A new generation puts its trust in tech over traditional banks

Tech companies may have an advantage when it comes to assessing credit worthiness and keeping costs low, at least in the case of Square.

The digital payment company, whose stock is up a whopping 229 percent in the past year, launched Square Capital in 2014 to issue small business loans that average in size around $6,000. Americans typically rely on friends or family to borrow that amount instead of going to a bank.

Square lends to the retailers that are already using its credit card processing or payroll services, giving it an advantage when it comes to data. The company has a machine learning model that factors in credit card transactions among other things to decide whether or not to issue a loan.

If a coffee shop borrows $1,000 for a cappuccino maker, for example, a fraction of every purchase at that location is automatically taken to pay back the loan. Square also gives its users projections, “in plain English,” for when they might be able to pay it all back.

“Our product is almost entirely automated,” said Jacqueline Reses, the head of Square Capital who was a partner at private equity firm Apax during the height of the financial crisis. “Our payment data is a core part of our modeling. Most lenders don’t have that data available, and that creates incredible differentiation.”

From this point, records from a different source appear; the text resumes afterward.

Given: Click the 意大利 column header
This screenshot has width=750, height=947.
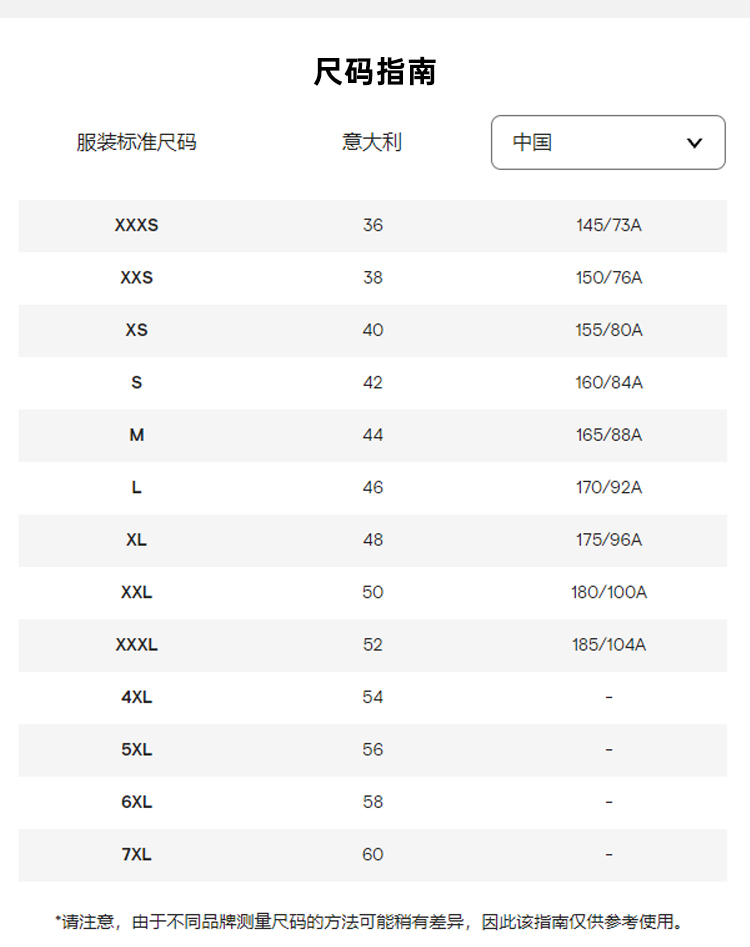Looking at the screenshot, I should pos(372,142).
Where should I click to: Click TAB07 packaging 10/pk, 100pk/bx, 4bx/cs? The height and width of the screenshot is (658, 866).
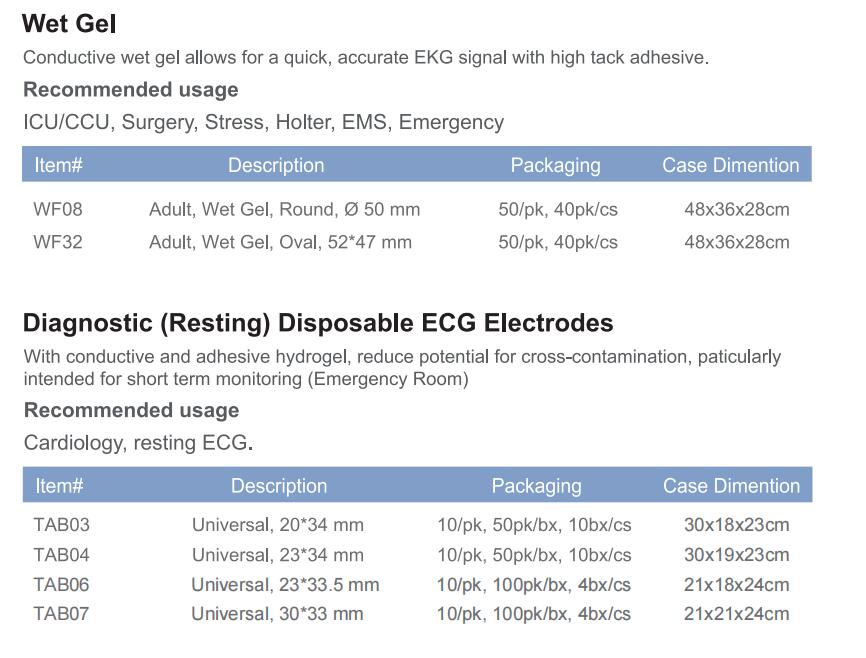tap(534, 614)
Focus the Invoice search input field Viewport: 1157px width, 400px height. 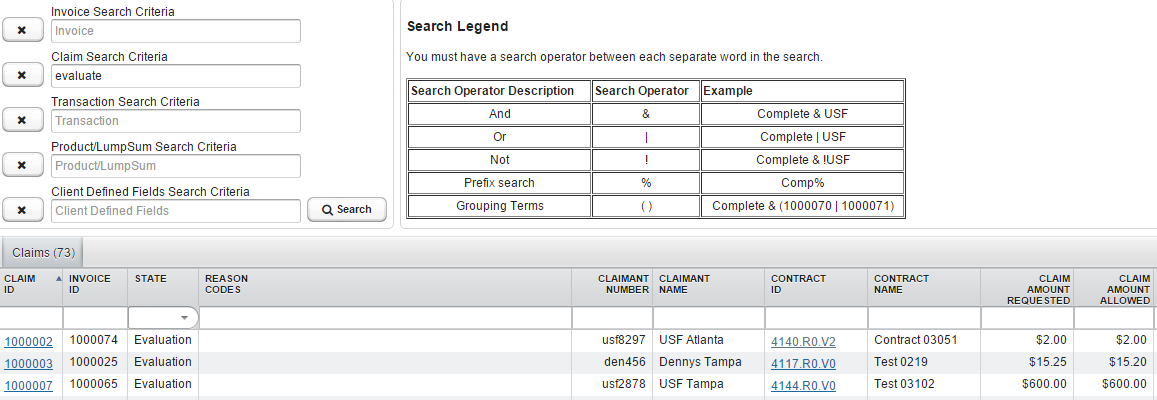point(175,31)
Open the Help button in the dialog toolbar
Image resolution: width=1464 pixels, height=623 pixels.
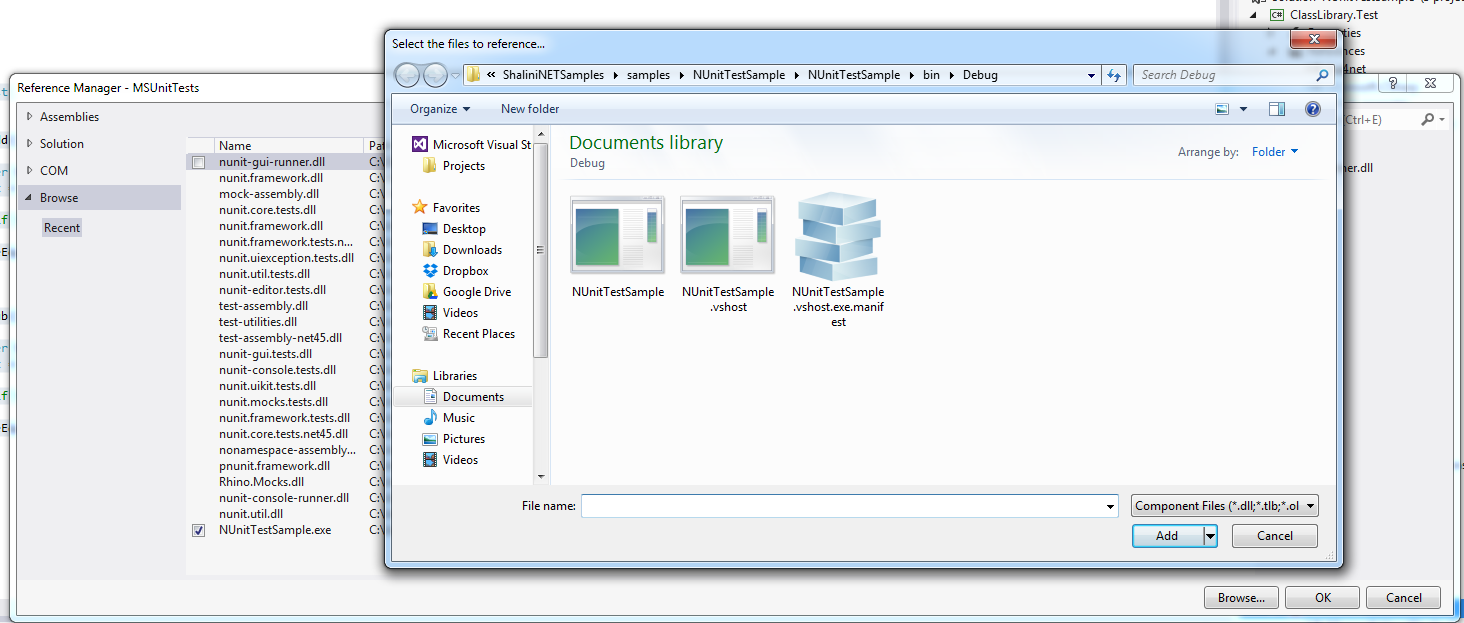point(1312,108)
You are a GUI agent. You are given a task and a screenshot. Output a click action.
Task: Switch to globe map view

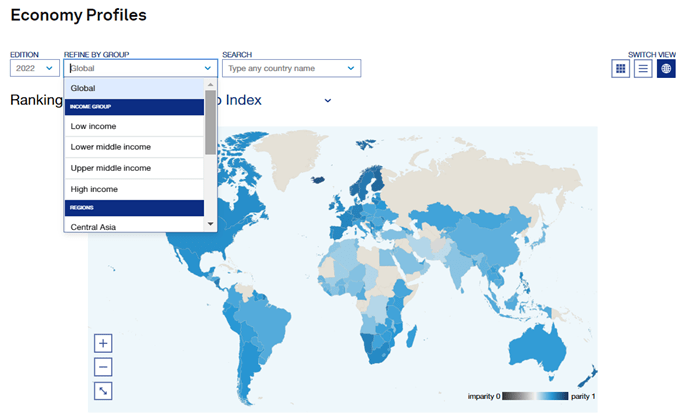[x=666, y=69]
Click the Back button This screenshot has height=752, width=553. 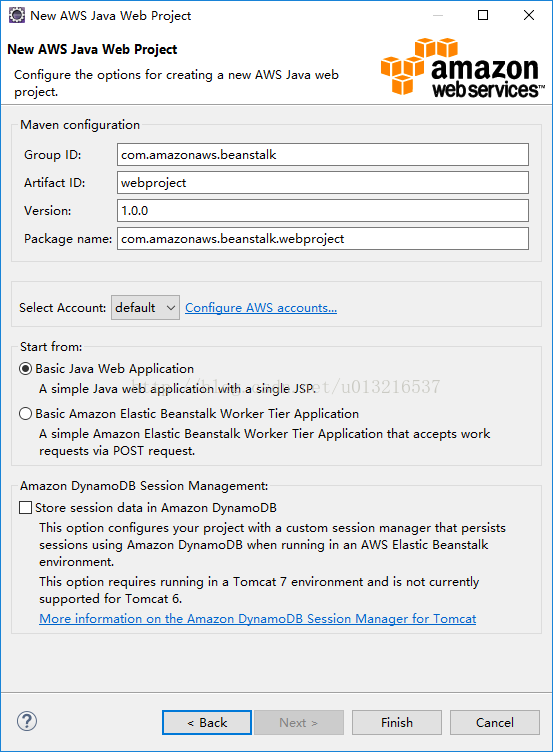(x=207, y=722)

“If you can translate fees into something that’s easy and understandable, people trust it,” Reses said.

It’s not just Square moving into the small business space. PayPal, which was once a part of eBay, has a program called Working Capital that makes loans to merchants based on sales history. Amazon also does this for sellers, and began extending credit to small business owners in 2011. It uses sales data to trigger invitations for loans that could boost growth.

Despite more competition, credit availability continues to be an issue for smaller merchants. Heading into this year, small businesses reported stronger revenue growth and profitability but still struggled to get loans to pay operating expenses and wages, according to the Federal Reserve’s 2017 Small Business Credit Survey. As many as 70 percent of merchants didn’t receive the funding they wanted last year, the report said.